I come away from the novel with impressions of two strong scenes that parallel each other. In both scenes, Cork, Rainy, and her ex face a young man involved in the drug trade. In the second instance, it's the son of drug lord Rodriguez, a privileged young man shielded from consequences until the moment that Cork gets the drop on him. At the earlier instance, the young man is younger than 20, shares the name Pedro with Rainy's son, and sobs when Mondragon orders him shot. Rainy intervenes, and Cork tells us

I saw what Rainy saw, a kid way over his head in something that he regretted now because of the present consequences but that, if he survived and grew wise, he might regret later for all the right reasons. (171)

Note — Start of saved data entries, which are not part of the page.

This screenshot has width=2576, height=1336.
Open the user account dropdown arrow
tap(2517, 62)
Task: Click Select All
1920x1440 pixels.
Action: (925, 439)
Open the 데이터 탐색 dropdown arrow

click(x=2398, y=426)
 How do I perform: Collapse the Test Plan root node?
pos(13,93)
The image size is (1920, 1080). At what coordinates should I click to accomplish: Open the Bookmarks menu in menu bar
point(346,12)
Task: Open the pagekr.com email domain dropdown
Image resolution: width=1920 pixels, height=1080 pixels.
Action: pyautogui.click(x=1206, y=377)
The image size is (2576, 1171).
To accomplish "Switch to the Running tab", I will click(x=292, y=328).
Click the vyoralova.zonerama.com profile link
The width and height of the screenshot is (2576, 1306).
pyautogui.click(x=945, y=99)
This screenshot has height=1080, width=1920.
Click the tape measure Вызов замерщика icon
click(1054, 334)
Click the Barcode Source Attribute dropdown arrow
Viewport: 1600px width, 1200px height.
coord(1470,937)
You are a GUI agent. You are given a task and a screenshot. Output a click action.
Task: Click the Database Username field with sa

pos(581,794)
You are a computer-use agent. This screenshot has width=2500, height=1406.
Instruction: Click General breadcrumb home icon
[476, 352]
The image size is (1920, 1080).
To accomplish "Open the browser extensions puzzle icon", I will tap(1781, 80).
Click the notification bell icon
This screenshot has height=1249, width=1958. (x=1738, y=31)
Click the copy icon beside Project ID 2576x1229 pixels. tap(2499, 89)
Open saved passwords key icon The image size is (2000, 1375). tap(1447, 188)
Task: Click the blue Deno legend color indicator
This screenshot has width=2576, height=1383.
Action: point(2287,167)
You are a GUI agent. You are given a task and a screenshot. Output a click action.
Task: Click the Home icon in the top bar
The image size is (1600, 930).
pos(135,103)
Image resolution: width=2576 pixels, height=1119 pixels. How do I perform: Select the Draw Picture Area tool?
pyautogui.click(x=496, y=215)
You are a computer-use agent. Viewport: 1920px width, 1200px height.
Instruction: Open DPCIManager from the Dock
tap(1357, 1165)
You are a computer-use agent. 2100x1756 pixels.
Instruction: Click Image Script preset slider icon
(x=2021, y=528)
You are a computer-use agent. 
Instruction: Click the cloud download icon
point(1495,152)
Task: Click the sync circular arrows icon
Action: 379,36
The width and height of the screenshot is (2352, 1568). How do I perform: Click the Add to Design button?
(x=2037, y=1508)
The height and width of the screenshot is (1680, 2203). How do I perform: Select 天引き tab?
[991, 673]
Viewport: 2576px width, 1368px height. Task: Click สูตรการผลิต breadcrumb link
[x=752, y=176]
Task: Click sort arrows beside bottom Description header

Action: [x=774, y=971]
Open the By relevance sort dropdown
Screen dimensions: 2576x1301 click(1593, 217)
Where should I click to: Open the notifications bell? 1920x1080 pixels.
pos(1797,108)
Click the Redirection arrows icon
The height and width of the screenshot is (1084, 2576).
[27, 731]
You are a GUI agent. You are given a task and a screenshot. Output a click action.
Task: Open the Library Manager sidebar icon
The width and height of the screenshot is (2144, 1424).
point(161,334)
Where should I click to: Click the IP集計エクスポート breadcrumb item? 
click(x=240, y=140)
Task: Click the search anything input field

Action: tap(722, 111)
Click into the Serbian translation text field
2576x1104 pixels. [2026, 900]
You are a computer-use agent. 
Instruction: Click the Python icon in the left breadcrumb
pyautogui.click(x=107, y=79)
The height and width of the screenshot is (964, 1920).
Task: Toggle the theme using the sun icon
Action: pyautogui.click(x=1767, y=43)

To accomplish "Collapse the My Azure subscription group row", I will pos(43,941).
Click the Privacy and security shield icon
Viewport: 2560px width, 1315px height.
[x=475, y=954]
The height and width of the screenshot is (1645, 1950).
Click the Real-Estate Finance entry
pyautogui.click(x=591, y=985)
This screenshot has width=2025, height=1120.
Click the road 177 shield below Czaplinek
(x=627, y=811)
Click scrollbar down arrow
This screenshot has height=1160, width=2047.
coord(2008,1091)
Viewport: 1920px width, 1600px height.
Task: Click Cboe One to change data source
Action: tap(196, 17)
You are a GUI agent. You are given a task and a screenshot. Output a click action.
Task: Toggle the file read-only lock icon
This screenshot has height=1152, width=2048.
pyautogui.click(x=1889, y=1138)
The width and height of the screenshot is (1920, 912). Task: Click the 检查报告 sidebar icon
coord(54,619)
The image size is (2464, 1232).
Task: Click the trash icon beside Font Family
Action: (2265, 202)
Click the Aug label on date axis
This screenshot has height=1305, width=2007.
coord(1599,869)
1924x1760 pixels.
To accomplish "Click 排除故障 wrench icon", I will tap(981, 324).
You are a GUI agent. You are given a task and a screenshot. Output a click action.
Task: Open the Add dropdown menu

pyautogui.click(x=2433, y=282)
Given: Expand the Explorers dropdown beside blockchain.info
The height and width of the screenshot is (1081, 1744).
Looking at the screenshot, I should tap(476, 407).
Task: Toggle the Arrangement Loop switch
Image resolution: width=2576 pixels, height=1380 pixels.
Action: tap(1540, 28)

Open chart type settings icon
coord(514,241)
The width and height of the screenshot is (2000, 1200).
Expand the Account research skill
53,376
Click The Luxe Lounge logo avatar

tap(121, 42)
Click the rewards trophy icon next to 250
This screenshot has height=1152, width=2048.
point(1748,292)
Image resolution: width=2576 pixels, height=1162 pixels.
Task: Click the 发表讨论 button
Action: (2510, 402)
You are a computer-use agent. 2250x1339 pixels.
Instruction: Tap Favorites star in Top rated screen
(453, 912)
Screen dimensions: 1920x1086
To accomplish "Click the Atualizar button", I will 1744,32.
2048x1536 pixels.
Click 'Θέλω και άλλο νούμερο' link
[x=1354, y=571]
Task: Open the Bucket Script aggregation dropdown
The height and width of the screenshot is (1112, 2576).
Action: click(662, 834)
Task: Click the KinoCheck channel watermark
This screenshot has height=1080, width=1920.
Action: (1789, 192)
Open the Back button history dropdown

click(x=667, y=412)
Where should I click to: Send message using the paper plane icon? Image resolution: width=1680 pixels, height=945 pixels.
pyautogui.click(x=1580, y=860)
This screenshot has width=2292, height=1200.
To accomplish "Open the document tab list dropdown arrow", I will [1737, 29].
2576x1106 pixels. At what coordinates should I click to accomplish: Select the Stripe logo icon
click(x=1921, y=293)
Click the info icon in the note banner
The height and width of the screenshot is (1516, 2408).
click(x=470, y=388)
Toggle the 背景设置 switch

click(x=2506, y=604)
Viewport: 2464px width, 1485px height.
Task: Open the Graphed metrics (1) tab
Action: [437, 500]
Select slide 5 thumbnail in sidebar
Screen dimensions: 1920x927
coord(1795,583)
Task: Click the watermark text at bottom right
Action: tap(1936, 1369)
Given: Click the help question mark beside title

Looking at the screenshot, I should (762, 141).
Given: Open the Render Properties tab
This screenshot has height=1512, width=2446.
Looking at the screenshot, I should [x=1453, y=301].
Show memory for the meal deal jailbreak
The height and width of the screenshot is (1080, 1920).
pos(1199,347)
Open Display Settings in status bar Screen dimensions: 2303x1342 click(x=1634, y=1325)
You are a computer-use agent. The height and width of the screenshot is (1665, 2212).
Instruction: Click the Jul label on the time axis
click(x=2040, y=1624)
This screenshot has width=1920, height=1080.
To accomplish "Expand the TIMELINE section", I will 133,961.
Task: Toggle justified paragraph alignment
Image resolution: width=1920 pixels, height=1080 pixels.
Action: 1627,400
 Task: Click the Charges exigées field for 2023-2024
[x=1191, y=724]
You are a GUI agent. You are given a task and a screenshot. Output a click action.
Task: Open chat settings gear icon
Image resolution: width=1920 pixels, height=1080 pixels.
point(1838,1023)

Later, Cork reflects on how he has often tried not to think of his opponents as human beings, to shield himself emotionally when having to use deadly force.

But Pedro had had a profound impact on me. He wasn't much younger than my own son, Stephen. He'd come from a small village, and God knows how he'd gotten himself mixed up with people like the Rodriguezes. Maybe those [other gang members killed in a shootout] were no different.... Every child is born a clean sheet of possibility, and no mother dreams of her beautiful baby ending up dead in an alley or rotting in the black of a forgotten mine. (175)

Krueger has always orchestrated his stories to reach suspenseful high-impact showdowns. This is no exception.